About the Eleanor Roosevelt Institute

Brief History and Mission

The Eleanor Roosevelt Institute was founded in 1961 on the belief that biomedical and genetic research are the most cost-effective, long-term approaches to the eventual conquest of human afflictions such as cancer, premature aging, birth defects and genetic diseases. The Institute merged with the University of Denver in 2003. It is our mission to seek an in-depth understanding of the process of life, especially human life, and through this understanding, work toward unlocking the mysteries of human health and disease.

A few highlights include:

1956: Dr. Theodore Puck, the Institute's founding scientist, developed somatic cell genetics making much of modern human genetics possible.
1971: Publication of Dr. Puck's book "The Mammalian Cell as a Microorganism" in which he describes the logic and methods of mammalian somatic cell genetics developed largely by ERI scientists in the previous 10 years.
1977: Dr.

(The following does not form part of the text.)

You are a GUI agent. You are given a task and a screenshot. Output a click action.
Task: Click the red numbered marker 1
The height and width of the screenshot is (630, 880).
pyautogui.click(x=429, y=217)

Puck led a team that developed revolutionary new radiation and chemotherapy methods to treat cancers more safely and more accurately.

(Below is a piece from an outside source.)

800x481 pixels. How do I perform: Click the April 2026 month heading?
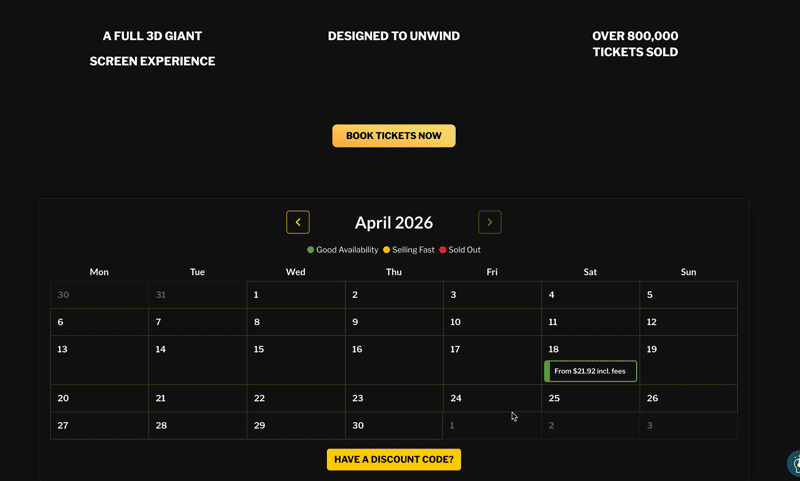[394, 223]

1987: Institute scientists collaborated with scientists from around the world to locate the first gene shown to cause hereditary Alzheimer's disease on chromosome 21.

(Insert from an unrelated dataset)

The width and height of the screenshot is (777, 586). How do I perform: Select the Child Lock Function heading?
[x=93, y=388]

1993: Institute scientists and collaborators investigated four new genes and determined that they are tied to ALS (Lou Gehrig's disease), immune function, and kidney and colon cancers.
1998: The Institute began a new program exploring the cognitive ability of people with Down syndrome and potential therapies.
1999: Institute scientists working in collaboration with scientists in Oklahoma, isolated a hormone that may play an important role in weight regulation and obesity.
2000: Institute scientists were the only American scientists to participate in the complete sequencing of chromosome 21.
2000: Institute scientists located a mouse gene that prevents Lou Gehrig's disease in strains of mice otherwise destined to contract the disease.
2003: ERI merged with the University of Denver to maximize its scientific potential and its ability to train the next generations of young scientists.
2006: ERI initiated a research program to understand Parkinson's disease by recruiting a new faculty member, Dr. Daniel Linseman, jointly with the University of Denver.
2008 ERI completed its move into renovated lab space in the Seeley G. Mudd Science Building at the University of Denver.
2008: ERI scientists published the first production of a mouse model of folic acid metabolism in which a critical mouse gene located on chromosome 21 and thought to be involved in Down syndrome is replaced with its human counterpart.
2008: Many University of Denver and Denver Health Medical Center scientists become affiliated with ERI to facilitate multidisciplinary research efforts.